Och! Initial interest confusion sufficient to establish infringement

United Kingdom
In Och-Ziff Management Europe Limited v Och Capital LLP ([2010] EWHC 2599 (Ch), October 20 2010), the High Court has found that 'initial interest confusion' was sufficient to establish infringement under the Community Trademark Regulation (207/2009).

Initial interest confusion is a concept imported from US trademark law: infringement can be found in circumstances where consumers may be confused initially as to the source of goods or services, but not at the time of making the purchase. An example would be where an advertiser uses an online advertisement that suggests a connection between the advertiser and brand X, but when the internet user clicks through to the advertiser's website, it is apparent that the site is not connected with brand X. In this case, there would be no confusion at the time of purchase and, within the European Union, it has generally been understood that a likelihood of confusion under Article 9(1)(b) of the regulation requires a likelihood of confusion at the time of purchase. This has proved frustrating to trademark owners trying to prevent others from using misleading signs to attract customers seeking the trademark owners' goods or services.

Claimant Och-Ziff Management Europe Limited is a well-known hedge fund and the proprietor of Community registrations for the marks OCH and OCH-ZIFF for "financial services". The claimant objected to the use of 'Och' by defendant Och Capital LLP, arguing that:
  • such use infringed its Community trademarks (CTMs) under Article 9(1) of the regulation; and
  • the defendant was also liable for passing off.
The court first considered the meaning of "in the course of trade", noting the interpretation of the Court of Justice of the European Communities (ECJ) as "in the context of commercial activity with a view to economic advantage, and not as a private matter". The defendant argued that, as the sign OCH had been used solely in internal emails, it was a "private matter". Referring to the recent keywords decision in Google France SARL v Louis Vuitton Malletier SA (Joined Cases C-236/08 to C-238/08) (although the court noted that the ECJ's guidance was "not entirely easy to follow"), the court held that the "internal use [of a trademark] is not 'use' of [a] trademark at all". Consequently, the defendant's use of OCH in internal emails could not be infringing.

The court then considered whether OCH and OCH CAPITAL were identical under Article 9(1)(a). Article 9(1)(a) applies where the marks and the goods/services are identical, in which case the claimant is not required to show a likelihood of confusion.
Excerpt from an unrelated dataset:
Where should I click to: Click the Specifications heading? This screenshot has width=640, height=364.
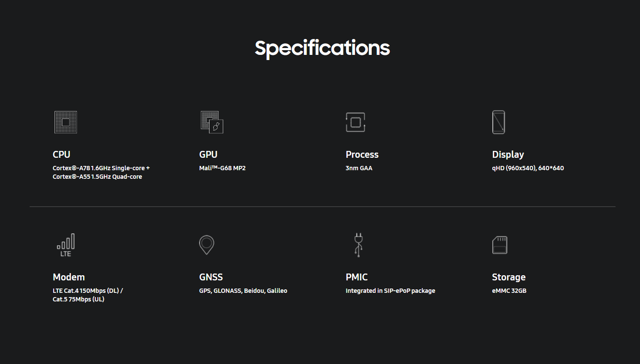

The court acknowledged that the word 'capital' was entirely descriptive for financial services, but the term was not so insignificant that it would "go unnoticed by the average consumer". The court thus held that OCH CAPITAL was not identical to the OCH mark for the purposes of Article 9(1)(a).
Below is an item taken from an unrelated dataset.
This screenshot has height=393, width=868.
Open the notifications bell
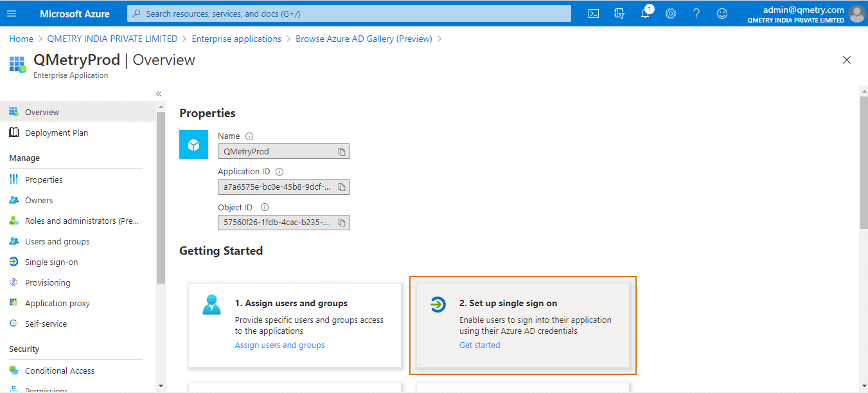click(645, 14)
In contrast, Article 9(1)(b) applies where the marks are similar and requires that the claimant demonstrate a likelihood of confusion. With regard to Article 9(1)(b), the court held that initial interest confusion was sufficient for there to be infringement. The defendant's sign, which was found to have generated only initial interest confusion, were nonetheless found to infringe the claimant's registrations for OCH under Article 9(1)(b).

For the purposes of its assessment of 9(1)(c) (taking unfair advantage of, or being detrimental to, the distinctive character or reputation of a mark), the court made a theoretical assumption that it had not already found that there was a likelihood of confusion. The claimant, however, did not succeed in its claim under Article 9(1)(c), as it was the mark OCH-ZIFF that had reputation, rather than the 'Och' element covered by the claimant's CTM.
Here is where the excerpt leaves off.